Continual growth in the number of U.S. oil rigs and the increased drilling it implies are raising expectations for a climb in domestic oil production. Additionally, increased U.S. crude oil production coupled with lower driving demand has kept downward pressure on the national average price at the pump, which has fallen for 21 consecutive days. Today’s national average price for regular unleaded gasoline is $2.27 per gallon, down four cents versus one week ago, five cents less than one month ago, but 47 cents more per gallon year-over-year.
The nation’s top five most expensive markets are: Hawaii ($3.07), California ($2.80), Alaska ($2.74), Washington ($2.73) and Pennsylvania ($2.57).
The top five markets with the most dramatic monthly decreases in gas prices include: Ohio (-33 cents), Indiana (-31 cents), Michigan (-18 cents), Illinois (-18 cents) and Kentucky (-17 cents).
Gas prices on the West Coast continue to be the highest in the country, with every state in the region landing on the top ten list of most expensive markets: Hawaii ($3.07), California ($2.80), Alaska ($2.74), Washington ($2.73), Oregon ($2.52) and Nevada ($2.47). Prices have been relatively steady over the past week despite reports of growing gasoline production and supply in the California market. The California Energy Commission (CEC) reports that California reformulated gasoline inventories increased by 227,000 bbl to reach a total of 6.637 million bbl for the week ending January 20. According to CEC, California refiners increased production of the state’s boutique CARB RFG grade gasoline for use out-of-state. There is also growing demand for non-California reformulated gasoline resulting from increased exports to Mexico and typical demand in Nevada and Arizona.
Pump prices in the Rocky Mountains have remained steady, moving +/- 2 cents or less in most of the region. Prices are expected to follow the national average decrease this week due to suppliers in most parts of the region dropping prices to help move product. These discounts are most prevalent in Wyoming, where commercial and consumer demand typically drop significantly in midwinter.
Great Lakes and Central States
Pump prices in the Great Lakes region continue to drop this week with five states landing on the list of largest weekly declines: Ohio (-11 cents), Michigan (-9 cents), Illinois (-9 cents), Indiana (-8 cents) and Wisconsin (-4 cents). Like suppliers in the Rockies, those in the Great Lakes and Central region are offering steep discounts to help clear out product. Low demand and healthy supply in the Great Lakes region should continue to pressure prices down over the next week.

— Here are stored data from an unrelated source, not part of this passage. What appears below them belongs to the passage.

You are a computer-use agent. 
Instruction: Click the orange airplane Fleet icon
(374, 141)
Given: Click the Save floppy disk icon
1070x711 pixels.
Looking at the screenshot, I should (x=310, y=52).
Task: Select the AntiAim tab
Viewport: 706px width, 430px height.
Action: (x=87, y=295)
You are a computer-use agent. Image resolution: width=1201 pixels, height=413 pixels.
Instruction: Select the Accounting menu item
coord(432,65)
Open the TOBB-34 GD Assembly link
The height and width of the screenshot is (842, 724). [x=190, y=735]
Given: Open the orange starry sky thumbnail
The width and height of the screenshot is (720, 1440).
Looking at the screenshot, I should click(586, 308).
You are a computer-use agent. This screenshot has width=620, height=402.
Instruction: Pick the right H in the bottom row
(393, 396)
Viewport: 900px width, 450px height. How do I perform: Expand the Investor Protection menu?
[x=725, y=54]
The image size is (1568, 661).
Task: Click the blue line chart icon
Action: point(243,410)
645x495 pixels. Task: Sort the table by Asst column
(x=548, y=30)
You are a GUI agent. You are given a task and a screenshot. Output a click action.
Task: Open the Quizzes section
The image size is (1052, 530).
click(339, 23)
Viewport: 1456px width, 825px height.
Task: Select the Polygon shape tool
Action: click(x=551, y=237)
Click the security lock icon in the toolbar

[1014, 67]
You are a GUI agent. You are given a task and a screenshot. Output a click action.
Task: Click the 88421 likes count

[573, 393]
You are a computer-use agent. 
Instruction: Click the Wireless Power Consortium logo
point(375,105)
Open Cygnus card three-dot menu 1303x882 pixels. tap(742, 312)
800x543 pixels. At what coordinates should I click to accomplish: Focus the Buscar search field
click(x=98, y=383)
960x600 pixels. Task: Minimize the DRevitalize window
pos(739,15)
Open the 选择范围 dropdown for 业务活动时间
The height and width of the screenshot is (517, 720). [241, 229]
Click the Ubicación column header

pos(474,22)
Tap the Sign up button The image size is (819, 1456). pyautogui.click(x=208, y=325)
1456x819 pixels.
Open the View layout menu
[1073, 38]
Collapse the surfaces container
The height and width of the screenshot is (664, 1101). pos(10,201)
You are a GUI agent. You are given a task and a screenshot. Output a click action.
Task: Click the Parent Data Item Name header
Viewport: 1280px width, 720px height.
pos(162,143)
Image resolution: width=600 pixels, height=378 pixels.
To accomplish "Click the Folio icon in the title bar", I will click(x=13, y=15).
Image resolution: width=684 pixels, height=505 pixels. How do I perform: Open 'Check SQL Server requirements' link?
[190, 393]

Prices for drivers in the Central part of the country remain flat despite the shutdown of the Magellan Pipeline last Wednesday. A leak was discovered on a section of the pipeline in Worth County, Iowa. OPIS reports that Magellan resumed operations on the pipeline between Rosemount, Minnesota, and Mason City, Iowa, on Saturday after “repairs to the damaged section of pipeline were safely completed.” This week Missouri ($2.10) and Oklahoma ($2.11) both appear on the top 10 list of least expensive markets.
Mid-Atlantic and Northeast
Prices in the Mid-Atlantic and Northeast followed the national average down this week. Wells Fargo attributes the region’s significantly low demand over the past month to higher than normal rainfall levels, which kept drivers off the road. This includes some of the most densely populated areas along the East Coast. The latest U.S. Energy Information Administration report shows that regional gasoline supply increased by 0.9 million bbl last week, to a total of 71.6 million bbl.
Barring any unexpected impact to production or distribution, prices in the region should continue to drop this week due to low demand and healthy supply. Despite recent drops, Pennsylvania ($2.57), Washington D.C. ($2.52), New York ($2.50) and Connecticut ($2.44) all landed on the list of most expensive markets for the week.
South and Southeast
Pump prices continue to move down in the South and Southeast, with the regions featuring five of the ten cheapest states in the nation: South Carolina ($2.04), Alabama ($2.07), Mississippi ($2.08), Texas ($2.10) and Arkansas ($2.11). The Gulf Coast is home to the bulk of U.S. refining capacity, which helps to keep prices low. Ample supply tied to low demand should keep regional prices down until the seasonal switch to the production of more costly summer-blend gasoline this spring.
Oil Market Dynamics
Markets opened Monday morning posting steady crude oil prices as a result of increased U.S. oil production. Oil-services firm Baker Hughes reported that drillers added 15 rigs in the U.S., bringing the total crude oil rig count to 556, the highest since November 2015. The increased U.S. production continues to offset OPEC’s efforts to rebalance the global oil market. End of month surveys of OPEC production cuts are expected tomorrow and traders will be paying close attention to the cartel’s agreement compliance. Market watchers will also keep a close eye on U.S. production and the impact it has on supply and demand. At the closing of Friday’s formal trading session on the NYMEX, WTI was down 61 cents to settle at $53.17 per barrel.